Mythological World in Chinese Mythology and Folklore
Divine Creatures and Great Deity In Heaven
The Sacred Kunlun Mountains On West Side
Three Mystical Islands On East Side
Holy Mountains From Mythology and Folklore
Great Heroes and Legends on Central Plain
Divine Creatures and Great Deity In Heaven
In Ancient Chinese Astrology, the sky was divided into four parts: east, west, north, and south. Each section contains seven bright stars, which look like images of four mythical creatures.
These four divine creatures are also named the Four Symbols, representing each section of the sky and controlling the four seasons, respectively.
Qing Long or Cyan Dragon
Qing Long is considered one of Chinese mythology's most powerful mythical creatures.
It guards in the east of the sky and is the representative of the left, spring, and wood.
Cyan Dragon is the representative of power, strength, and integrity. Therefore, humans respected it as the guardian of their land.
Bai Hu or White Tiger
Bai Hu lies and is in charge of the west of the sky and represents right, autumn, and metal.
The White Tiger symbolizes loyalty, power, bravery, and justice, and is respected as the God of War in ancient China.
So, the white tiger had been widely used in the military, such as the army flag and seal.
Zhu Que or Vermilion Bird
Zhu Que guards the south of the sky and represents the front, summer, and fire.
Vermilion Bird, which looks like a giant red bird, is believed to be a mythical creature that can lead people’s souls to heaven after death.
Xuan Wu or Black Tortoise
Xuan Wu lies in the north of the sky and represents the back, winter, and water.
Black Tortoise, the mythical creature that looks like a turtle entwined with a snake, was widely used in divination as a messenger, which could take questions to celestial or ancestors in another world and then bring back the answer.
Ying Long or Yellow Dragon
In the middle of the sky lies Ying Long, the representative of the earth from the Five Element Theory, and is believed superior to other mythical creatures.
Ying Long, or Yellow Dragon, was in charge of wind and rain, assisted Yellow Emperor (about 2717 BC — 2599 BC) in intense battles, and helped Yu the Great (about 2123 BC — 2025 BC) in defeating the massive floods.

• Data shown:
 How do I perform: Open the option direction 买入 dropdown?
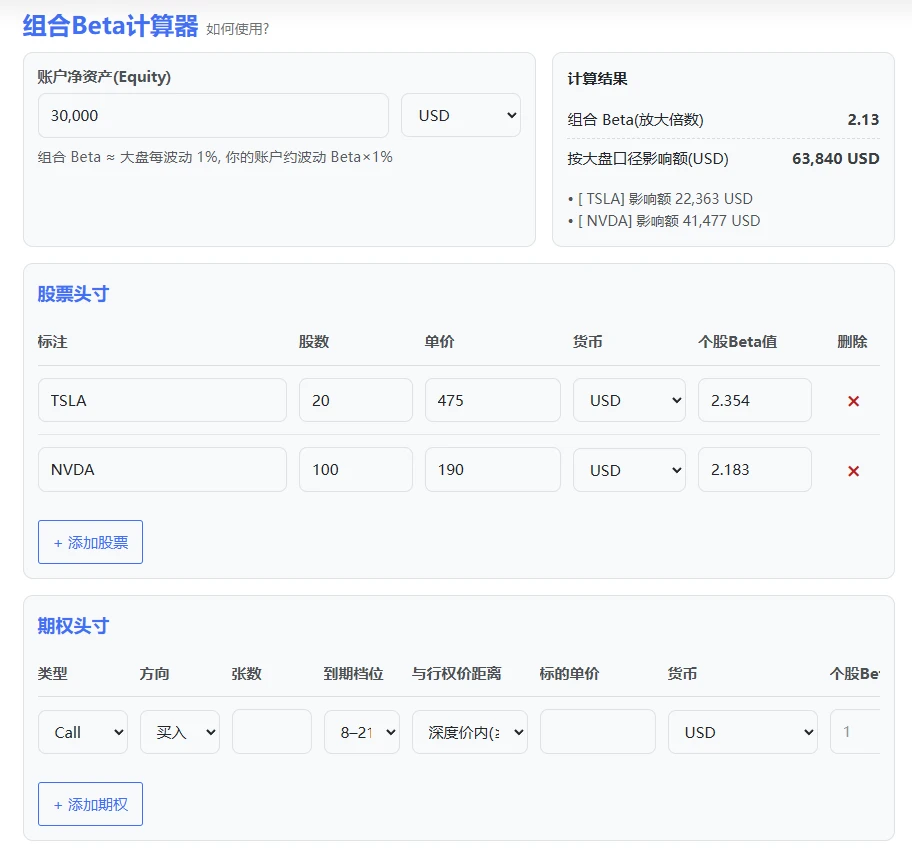point(179,732)
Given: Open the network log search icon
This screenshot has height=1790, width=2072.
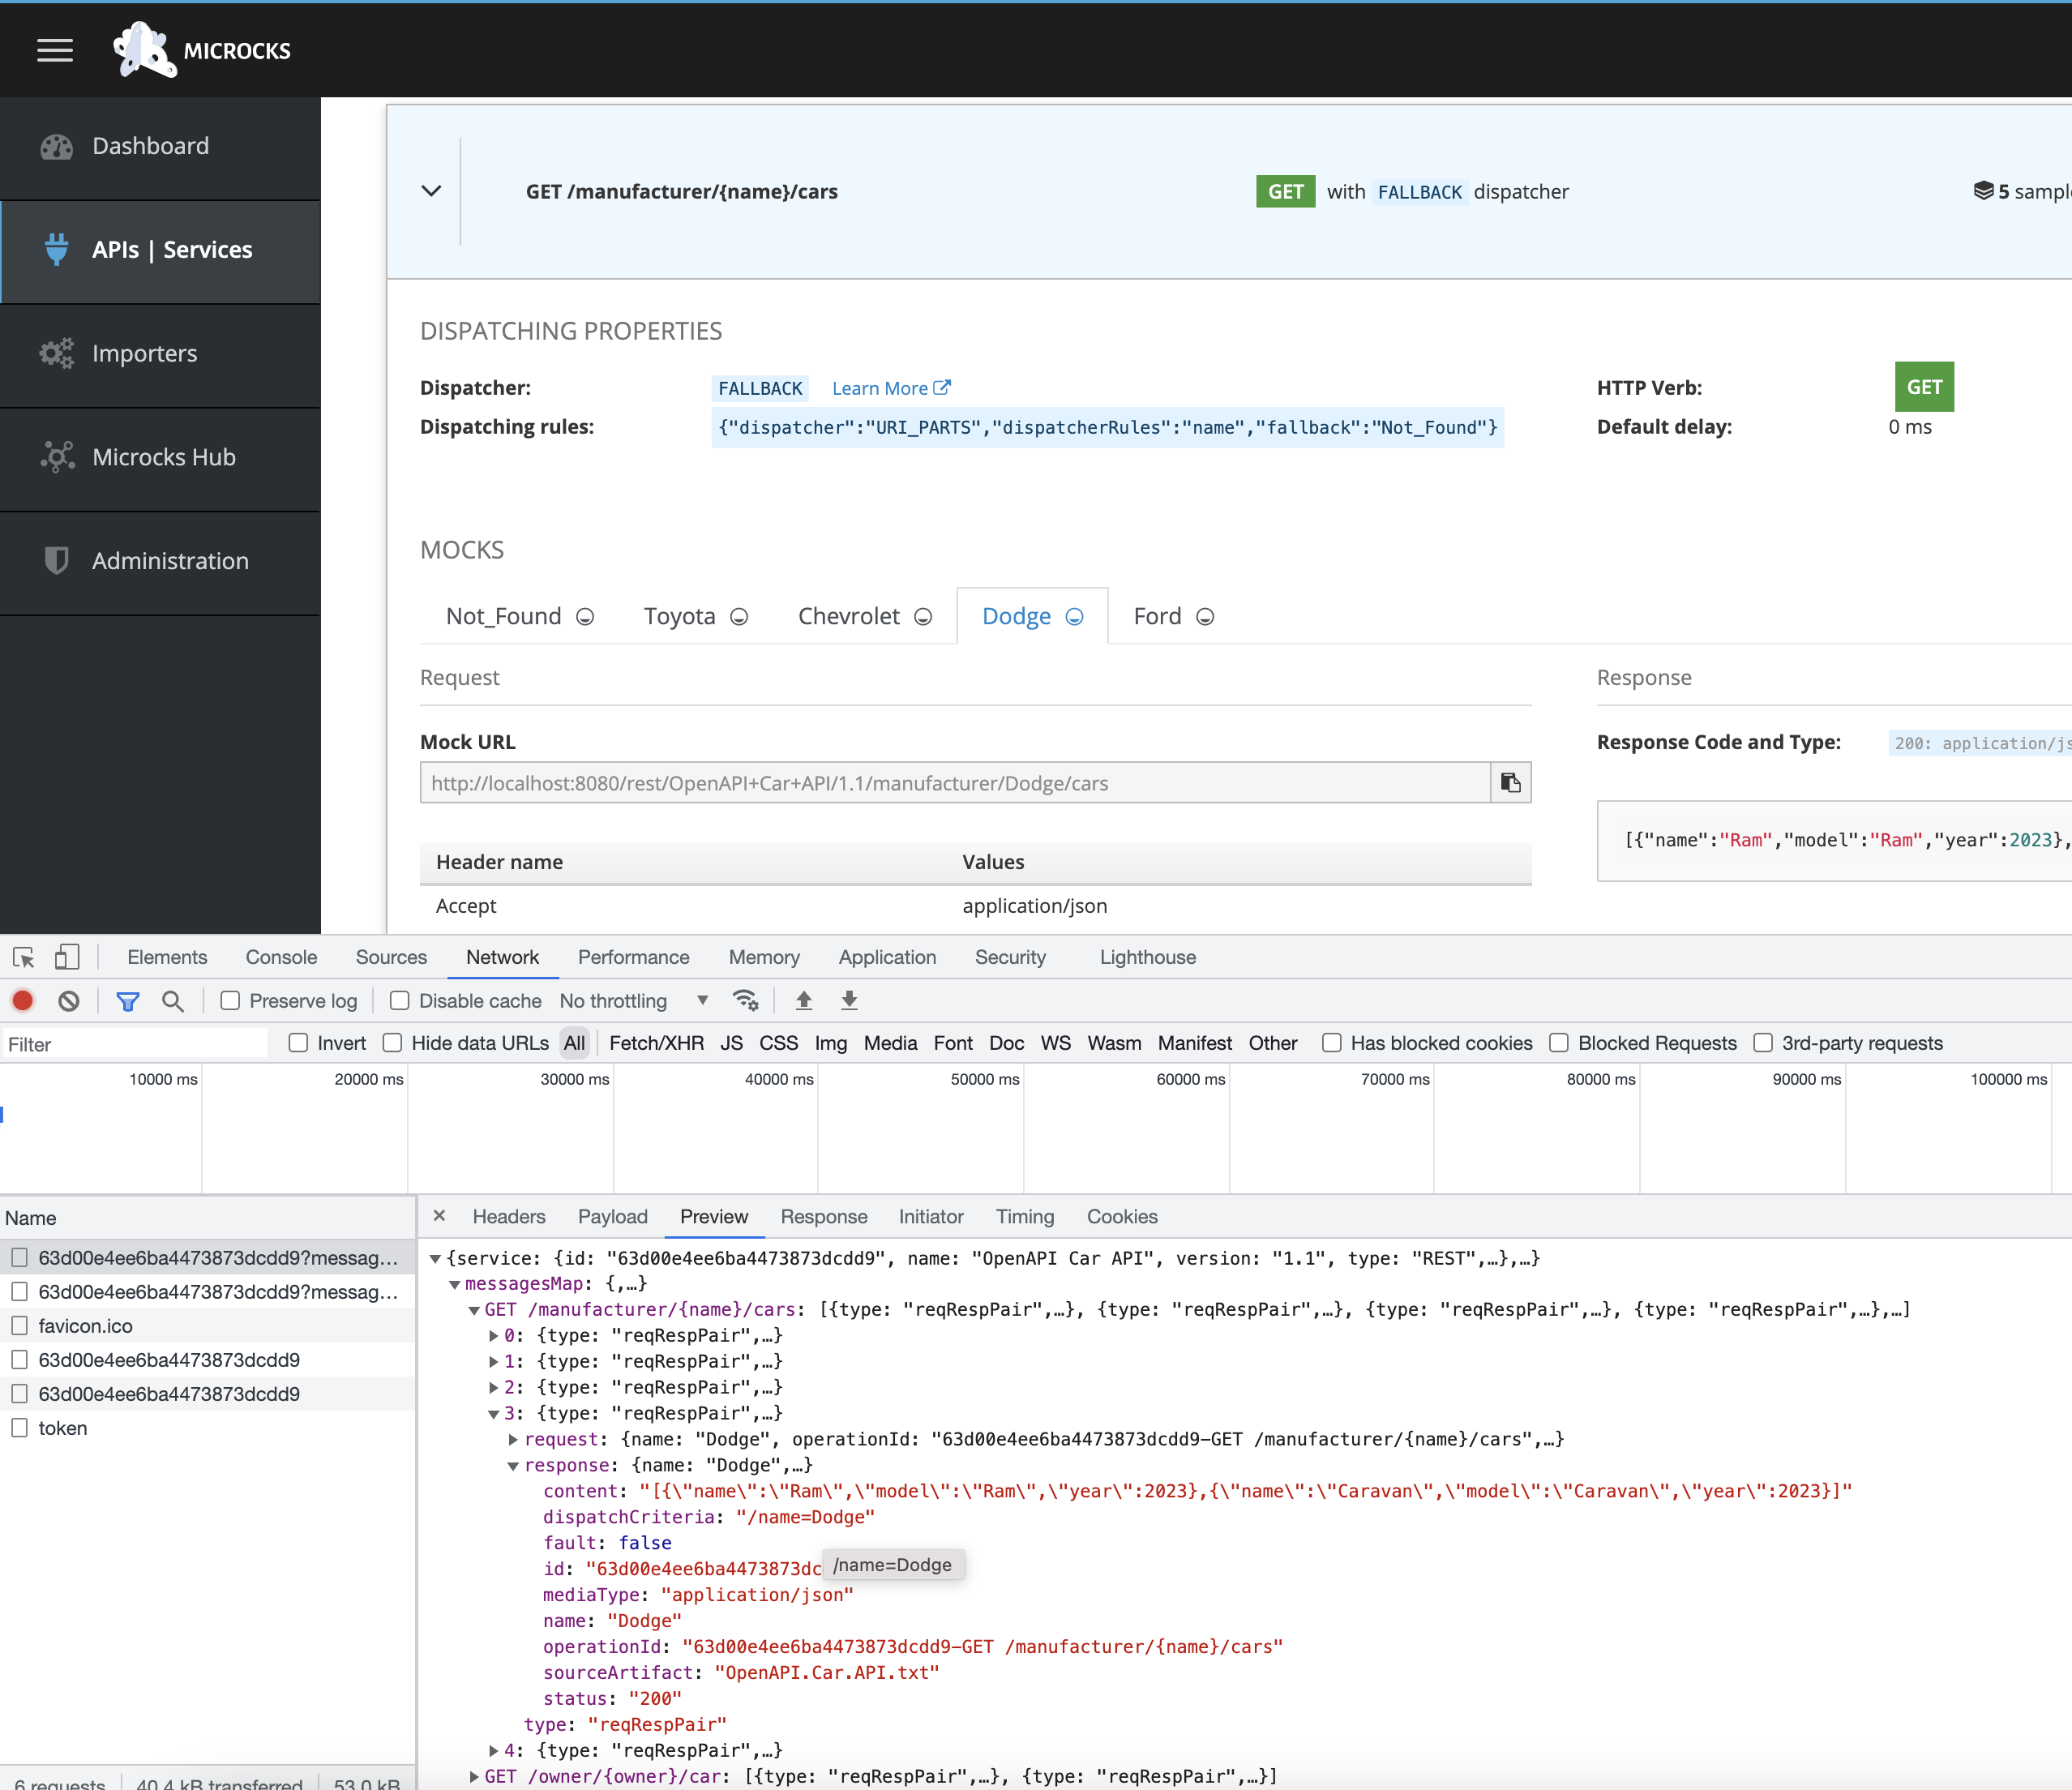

• Job: Edit the passage of the Chinese mythology text starting with "Qing Long or" and going on through "summer, and fire.", changing "Cyan Dragon" to "Azure Dragon" wherever it appears.

• Output of the exercise:
Qing Long or Azure Dragon
Qing Long is considered one of Chinese mythology's most powerful mythical creatures.
It guards in the east of the sky and is the representative of the left, spring, and wood.
Azure Dragon is the representative of power, strength, and integrity. Therefore, humans respected it as the guardian of their land.
Bai Hu or White Tiger
Bai Hu lies and is in charge of the west of the sky and represents right, autumn, and metal.
The White Tiger symbolizes loyalty, power, bravery, and justice, and is respected as the God of War in ancient China.
So, the white tiger had been widely used in the military, such as the army flag and seal.
Zhu Que or Vermilion Bird
Zhu Que guards the south of the sky and represents the front, summer, and fire.